39-year-old James Sim Guan Liang managed to figure out his way 293 SingPass accounts and sold the personal of the account holders to the syndicate for copious amounts of money.
He has since pleaded guilty in court to 73 charges under the Computer Misuse and Cybersecurity Act, TODAY reports.
Sim had gotten into the identity-trafficking game since 2006, when he started selling his NRIC in exchange for $100 for illegal means. A Chinese national — only known by the moniker of “Lemon” — would use his NRIC to sponsor visa applications for Chinese nationals who wanted to come to Singapore.
After two years of exchanging his NRIC for cash, Sim’s IC number eventually got rejected and could no longer be used to make visa applications. Undeterred, he started experimenting with random NRIC numbers to figure out the legit ones, and managed to log into their various SingPass accounts. He logged in successfully for the accounts that use their IC numbers as their passwords.
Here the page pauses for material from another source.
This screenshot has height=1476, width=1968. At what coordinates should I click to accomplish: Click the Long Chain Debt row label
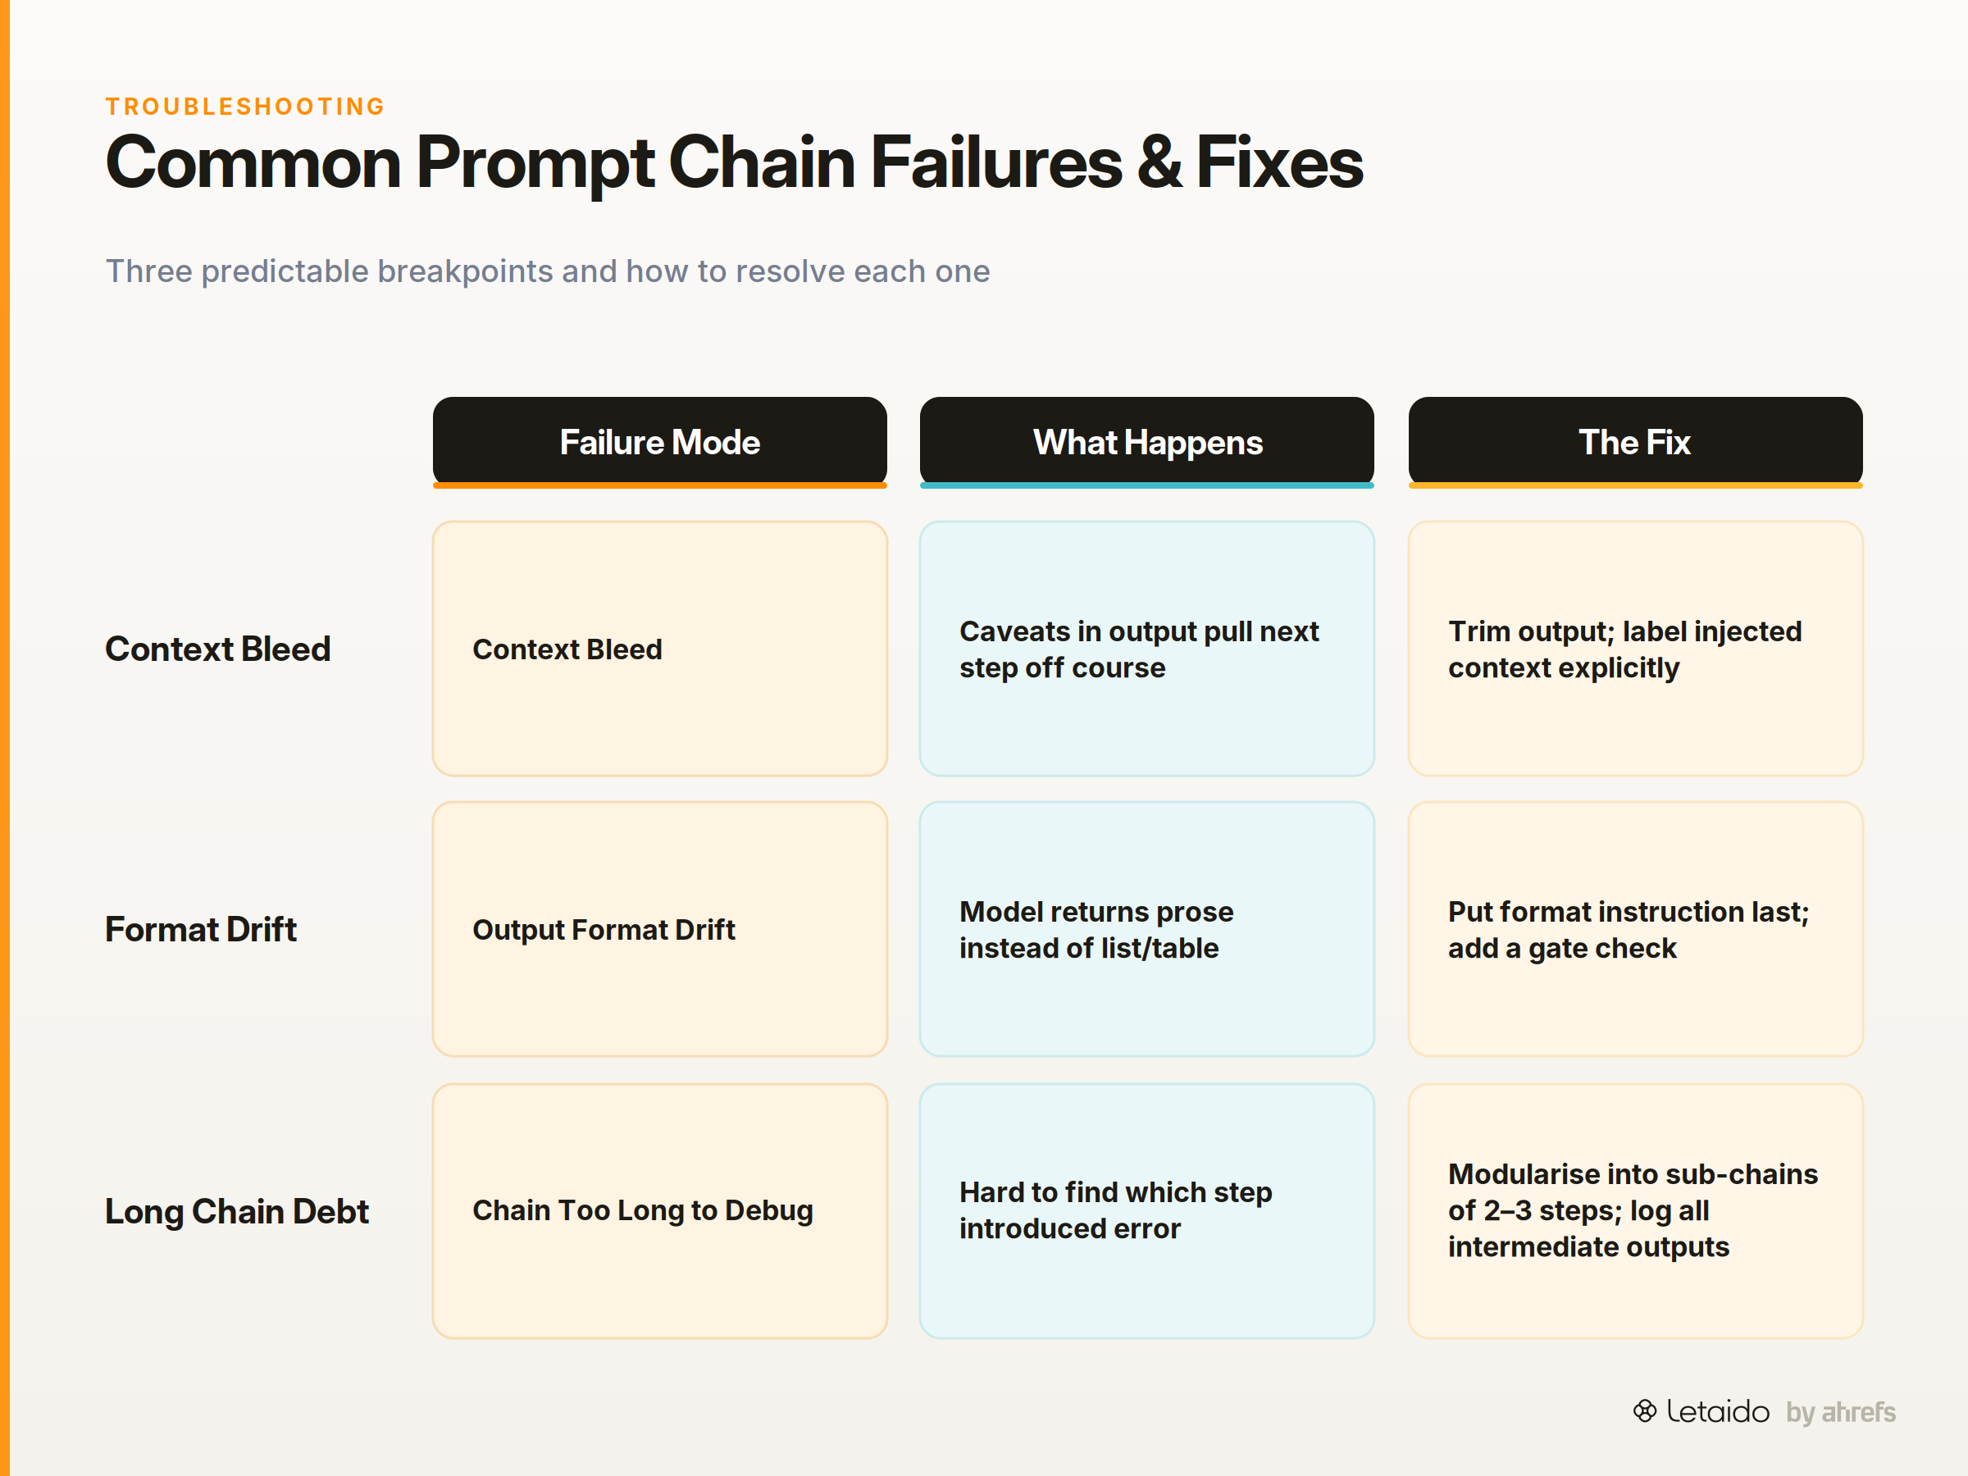pyautogui.click(x=237, y=1211)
Harvesting a total of 293 unique SingPass login credentials, he would retrieve the account-holder’s personal particulars and other information required for visa applications. For each batch of personal details e-mailed to Lemon, he would receive $300.
123 of the credentials were used by the syndicate to sponsor sham applications — of which 23 visa applications were successful. Out of the 20 Chinese nationals who managed to enter Singapore with fake applications, three of them have committed criminal offences here. They’ve since been repatriated.
It was only in 2010 when Sim’s offences came to light — the Immigration and Checkpoints Authority detected a number of suspicious visa applications involving a common credit card. The applications were also traced to Zhejiang, China — even though none of the sponsors travelled there.
Sim’s next hearing has been fixed for Feb 26.